The Internet has dramatically changed our ability to communicate. It’s easier today than it’s ever been to talk to, e-mail, or IM friends, colleagues, and family on the other side of the planet. For this reason, we’re often told that the world is shrinking and that the Internet has created a borderless, global village in which geographical proximity is playing an increasingly smaller role.
But this received wisdom is wrong, say Jacob Goldenberg and Moshe Levy at the Hebrew University, in Jerusalem. “We argue that the opposite is the case: in our contemporary IT-intensive world, geographical proximity has become an even stronger force than ever before,” they say.
And they make a persuasive case. Goldenberg and Levy say that while it is just as easy to e-mail somebody who lives on the same street as somebody on the other side of the world, it turns out that we have a huge preference for sending messages over shorter distances.
To the extent that this research can poke a hole, albeit a tiny one, in some of the popular Friedman-ish wisdom on globalization, it’s worth discussing. That being said, I think it’s useful for expat types in particular to remind ourselves that our weird lifestyle is not really the norm in the world.
The expat lifestyle, among other things, involves doing a lot of work via email/phone with folks in other countries, corresponding with friends and relatives in other countries, and getting our news and entertainment from sources in other countries — all via the Intertubes, unless they get clogged up as happens from time to time, or mobile phone.
Additionally, there are lots of folks whose jobs put them in touch with colleagues and other business associates in other countries. For most of these people, their overseas correspondence is purely business, though, and it is doubtful that they have a lot of foreign penpals out there.

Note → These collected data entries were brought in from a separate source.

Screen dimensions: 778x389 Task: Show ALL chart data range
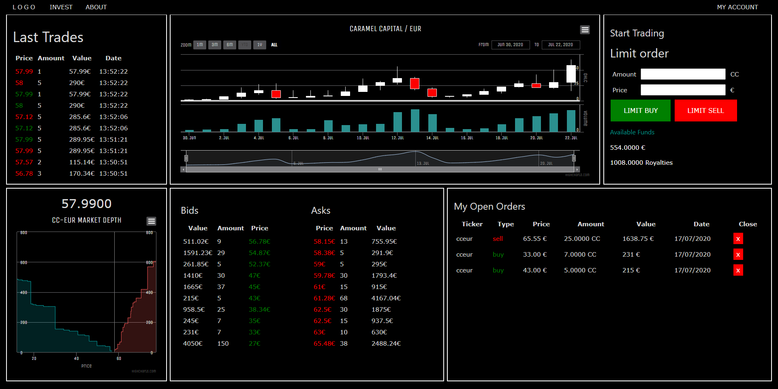(x=274, y=45)
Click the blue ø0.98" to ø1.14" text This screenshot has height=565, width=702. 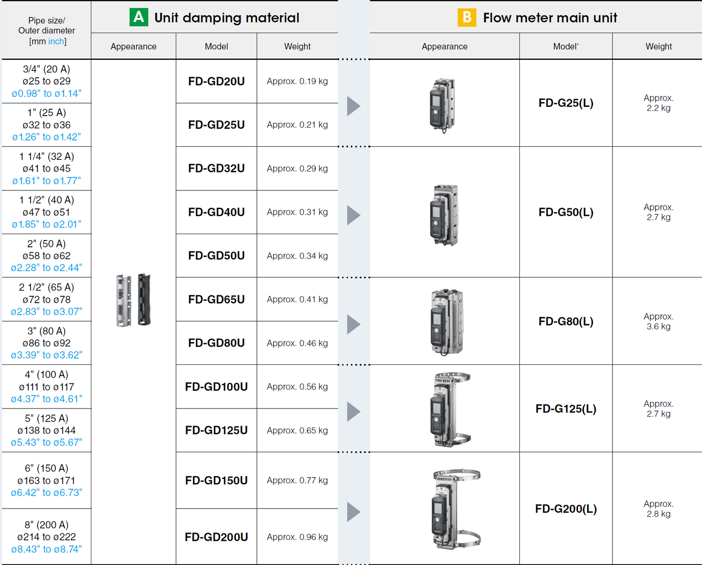(x=46, y=93)

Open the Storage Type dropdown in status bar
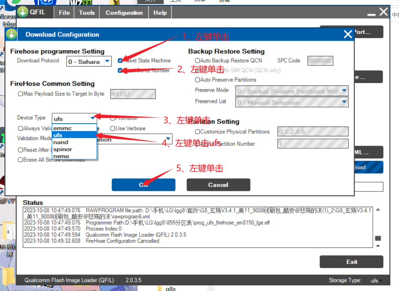(376, 281)
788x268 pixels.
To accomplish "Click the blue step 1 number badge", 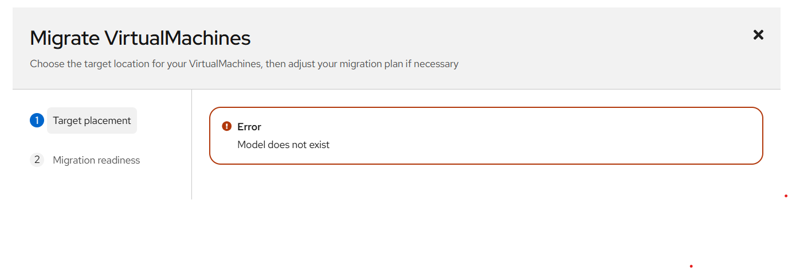I will [x=37, y=121].
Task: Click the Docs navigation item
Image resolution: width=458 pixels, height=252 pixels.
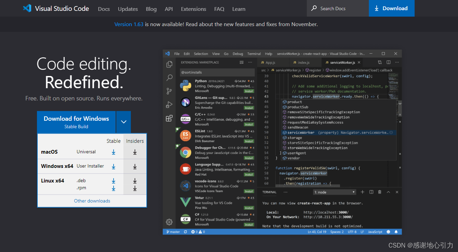Action: pyautogui.click(x=104, y=9)
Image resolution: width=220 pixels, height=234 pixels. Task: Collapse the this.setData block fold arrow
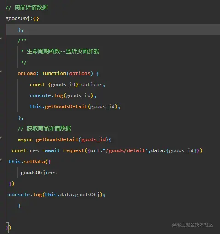click(x=1, y=160)
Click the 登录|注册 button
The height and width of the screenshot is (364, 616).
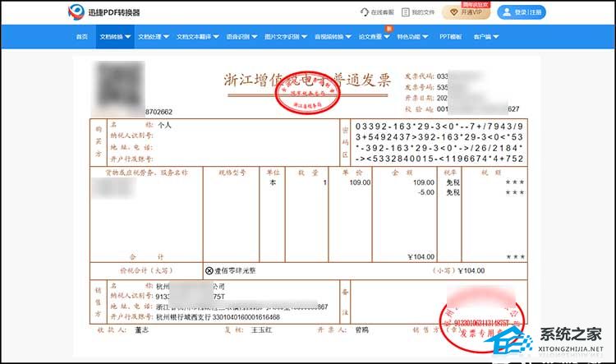pyautogui.click(x=527, y=12)
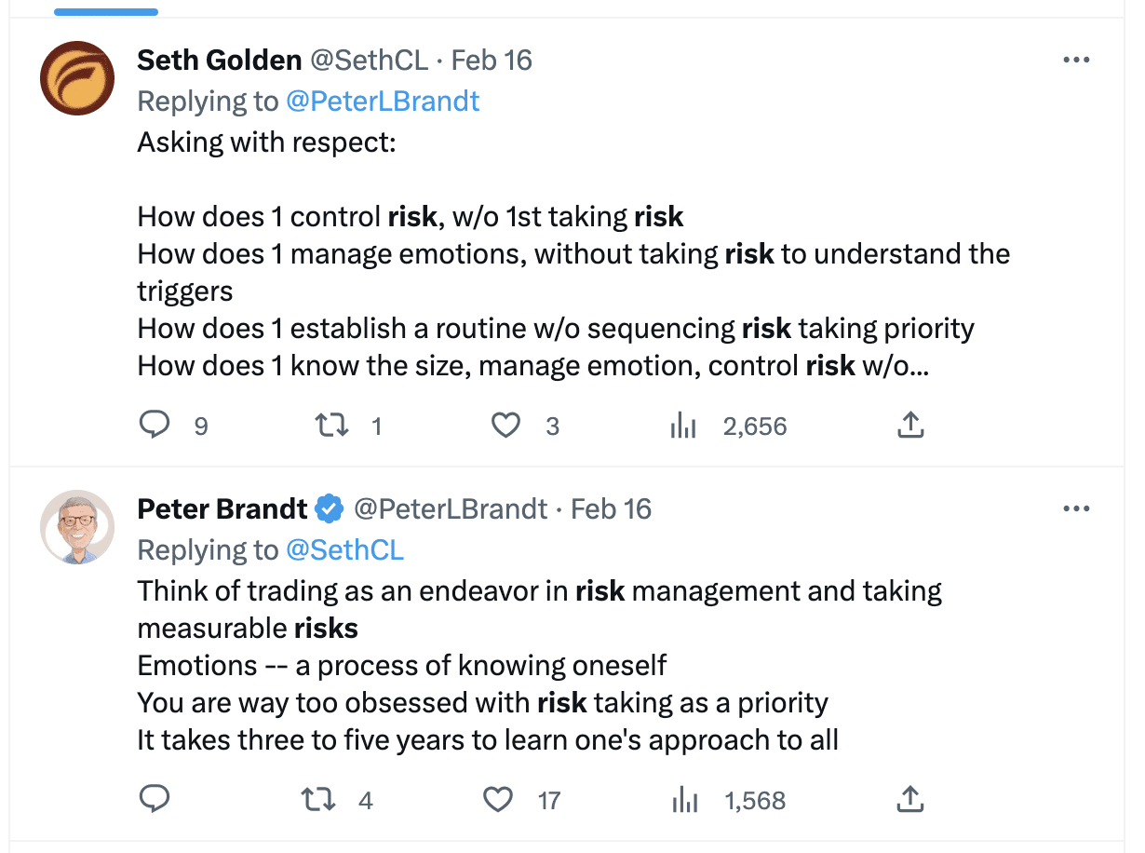
Task: Open more options on Seth Golden's tweet
Action: pyautogui.click(x=1075, y=61)
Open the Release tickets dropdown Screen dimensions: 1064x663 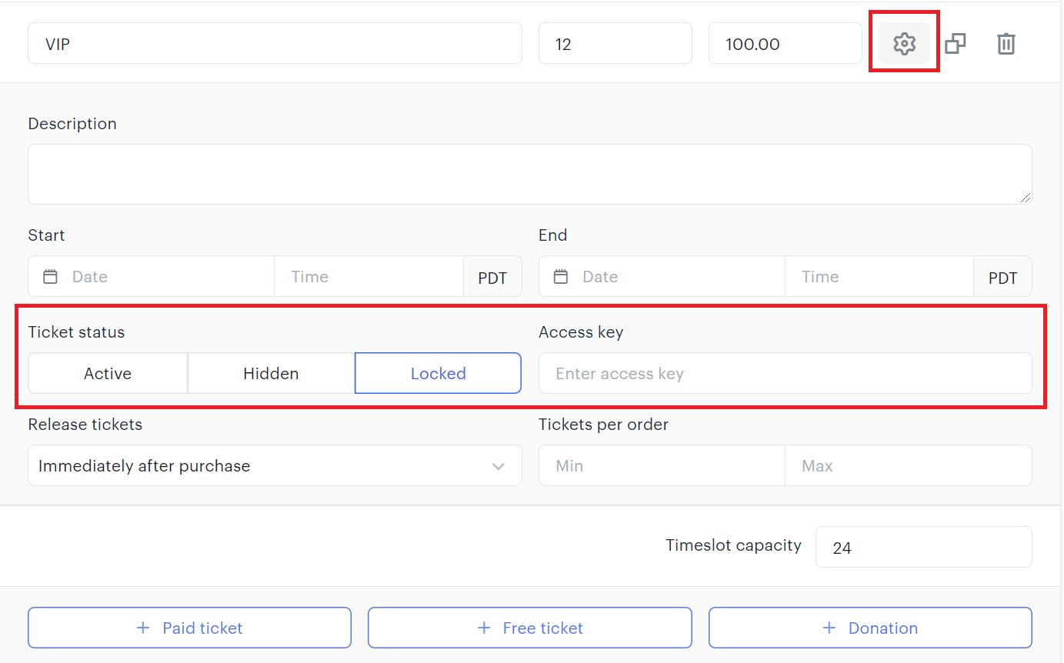[262, 466]
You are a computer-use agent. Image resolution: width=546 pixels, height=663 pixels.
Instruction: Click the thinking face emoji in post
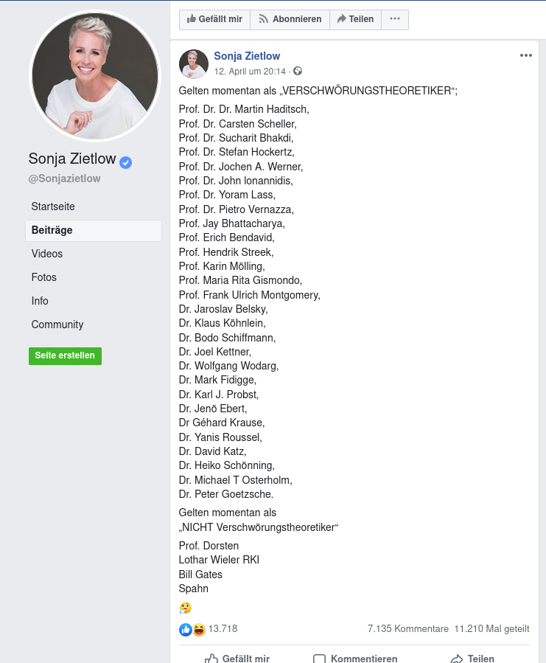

That leaves everyone else. Not really surprising that your average person sending non-business-related email or SMSs is writing to a friend/family who is not too far away. People travel over their lifetimes, but not so far from home as your average expat.
So I think that this study makes some sense. On the other hand, it would be really interesting to get the same results for purely business correspondence. I think personal/social traffic is probably very different. Compare, for example, the number of emails you send during a typical business day (how many to friends and family vs. business associates?) to normal IM or SMS traffic (certainly a more local list of contacts, I would imagine). On a given day, I might engage in a 17-part email string about a single contract provision, seriously gumming up my Inbox, or spend an inexplicably long time IM-ing a friend to arrange particulars for an evening drink-up.
It is certainly true that the Internet and other tech allows us to communicate with folks that are far away, and many more people these days have a need to do so. But just because I can send an email to someone in Bangladesh, it doesn’t mean that I have a reason to do so, although I would like to complain to someone over there about the poorly-stitched blouse my wife bought at H&M the other day. (Why import textiles into China? I don’t get it.)
I could go outside right now, find a cab driver at random, and quiz him about the latest international football news (hurrah! says Tom Friedman, there’s your globalization). Yes, the cab driver might know a lot about the Premier League, but he is not sending an SMS to buddies in Liverpool or Manchester.
So what’s the point? I think the business world, to the extent that it is much more international than it used to be due to global trade, is responsible for a huge increase in international communications traffic. But I think it is easy to lose sight of the individual in all this — most people still live, go to work, and entertain themselves in a city, town or village and communicate with their local peers. To these people’s personal lives, the world isn’t flat, it is comprised of two places: the limited valley that they live in, and everywhere else.



You are both late and guilty of overestimating the American press (which is very easy to do because they consistently disappoint). Iran was long ago wiped off the news by far more pressing matters like Michael Jackson’s death…..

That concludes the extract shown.